Policy Meeting. The 2014 CAP Policy Meeting will take place May 5–7 at the Fairmont Hotel in Washington, DC. If you have attended a Policy Meeting in the past, I’m sure you’re planning to attend this year. If you have not joined us before, please make this your first. Two days of education from the experts will strengthen your effectiveness for the third day, when you’ll meet with legislators and their staff members to do some educating of your own. This is a members-only meeting; please register on the CAP Web site.
Role modeling. Nelson Mandela’s passing was at the top of the news when I was beginning to think about this column. Mandela had a renowned ability to work effectively with the most unlikely partners, people he should have resented but did not. Focus, discipline, and persistent goodwill enabled him to achieve his goals.
One pathologist who understands what Mandela sought to teach, I believe, is Kathryn T. Knight, MD, who chairs the CAP Federal and State Affairs Committee.

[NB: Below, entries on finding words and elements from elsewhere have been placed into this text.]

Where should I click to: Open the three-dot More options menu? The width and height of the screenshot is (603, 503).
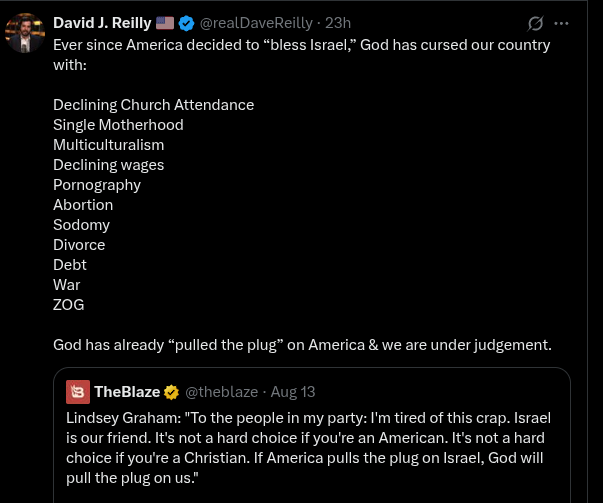pyautogui.click(x=561, y=23)
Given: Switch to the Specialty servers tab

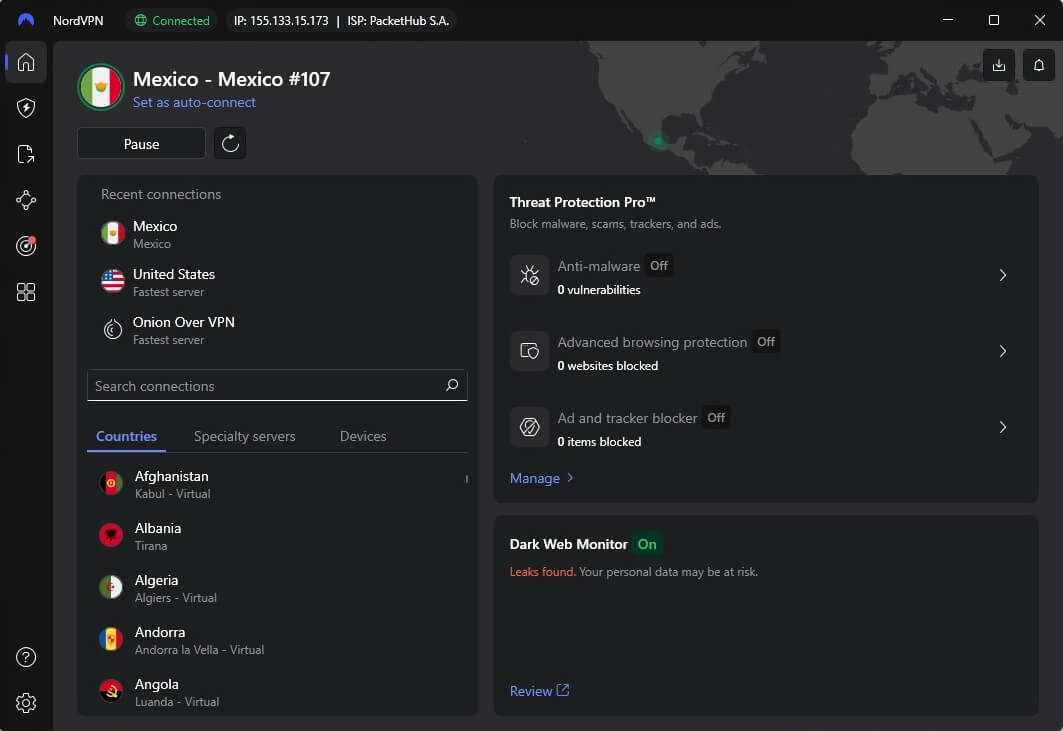Looking at the screenshot, I should (245, 436).
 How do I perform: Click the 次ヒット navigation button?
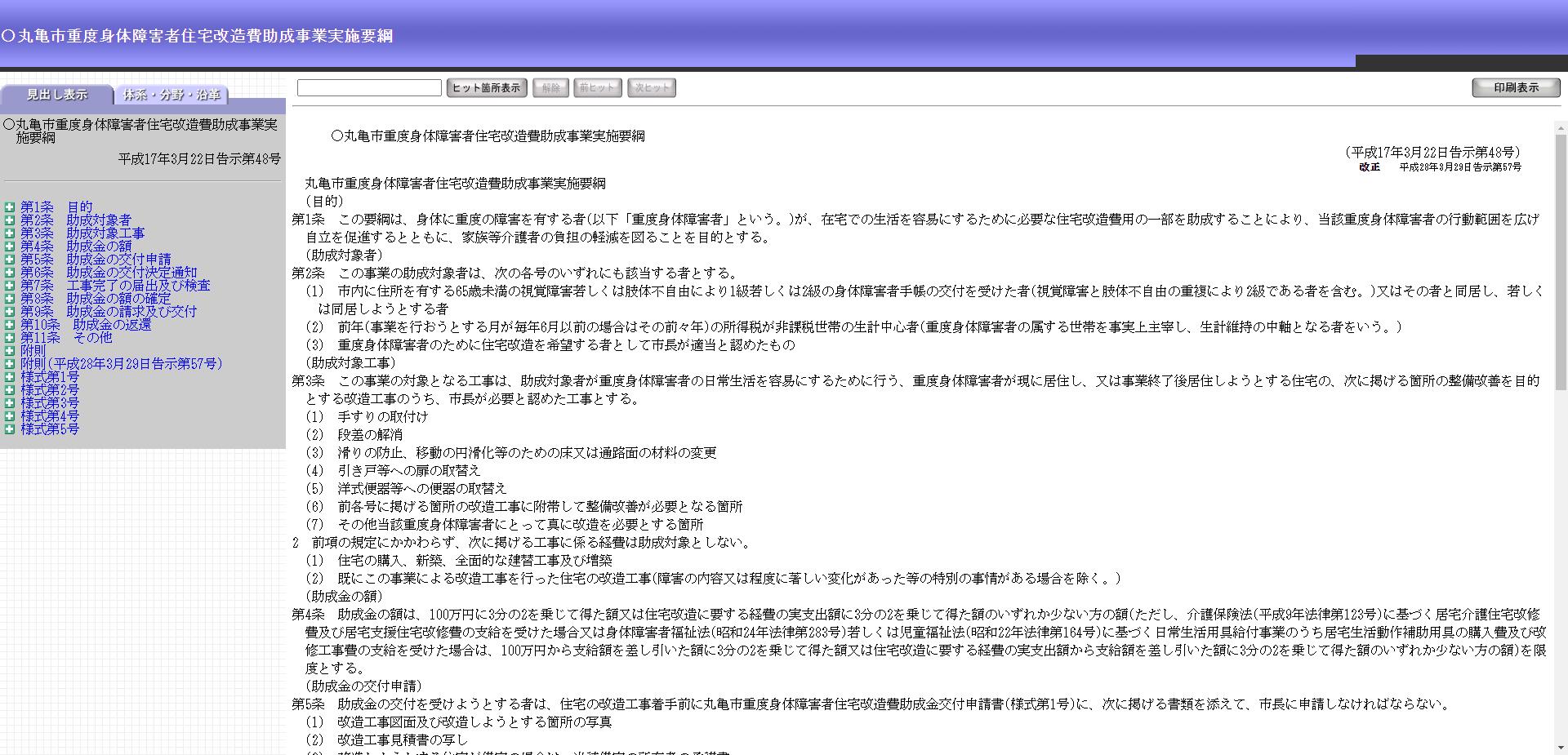click(x=651, y=87)
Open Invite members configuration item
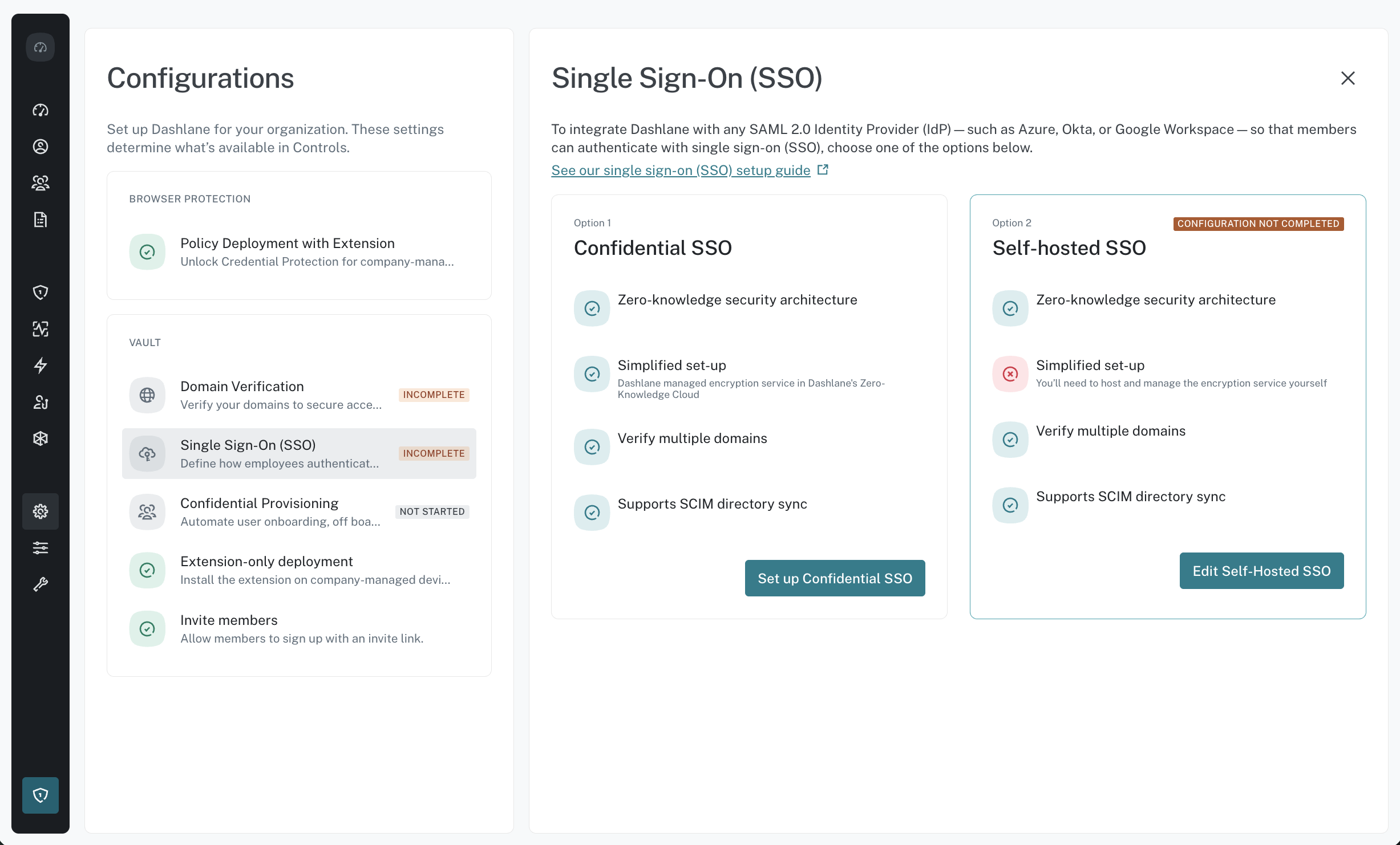Screen dimensions: 1400x845 click(299, 629)
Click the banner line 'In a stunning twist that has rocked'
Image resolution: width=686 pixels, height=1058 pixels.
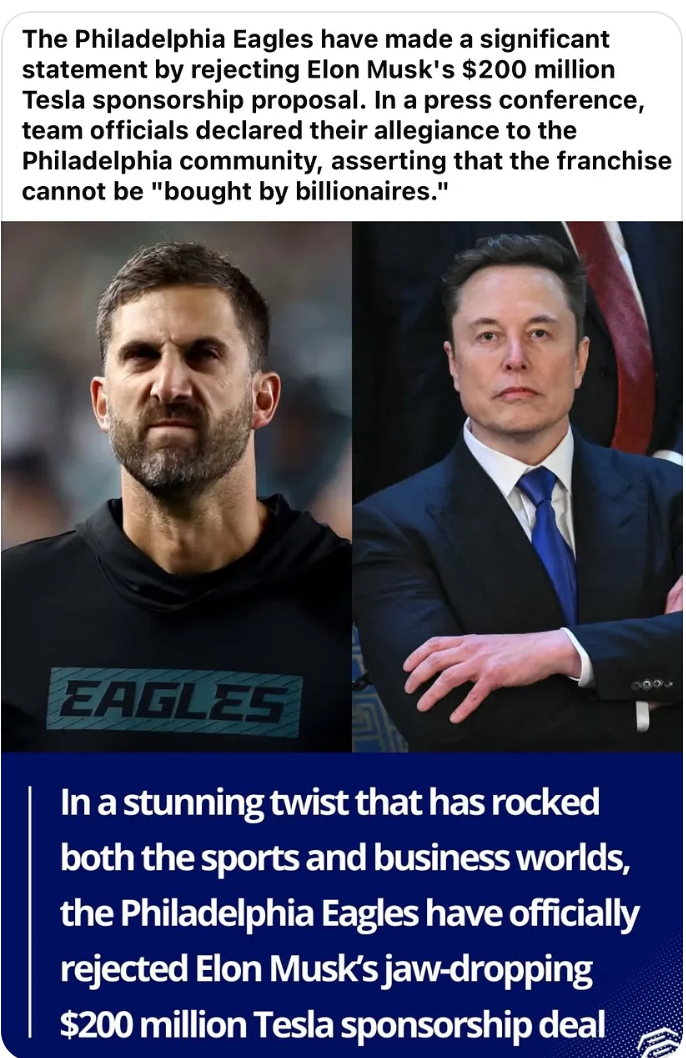tap(330, 803)
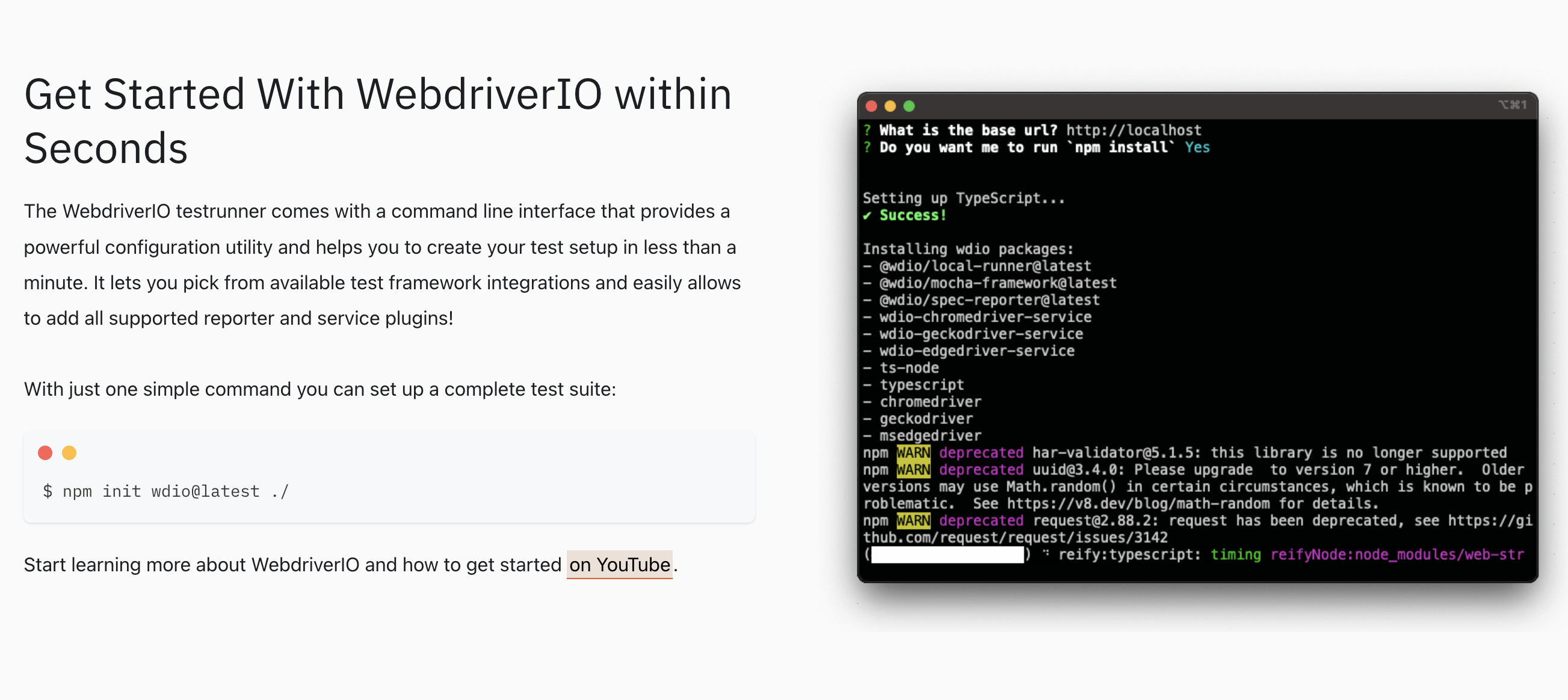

I’m told that one legislator finally threw up his hands and told Dr. Knight he would come for a tour of her laboratory in Dalton, Ga., if she would then stop inviting him to come. He did, it went well, and he understands, now, why a quality laboratory, properly staffed and equipped, is so important to population health. Kathy believes in the kind of one-on-one, consistent relationship building that creates real partners.
When more of us are relentlessly diligent about advocacy, the influence of pathology will be greater than the sum of its parts. We have busy months and years ahead. Please step up, and persuade your partners to do the same.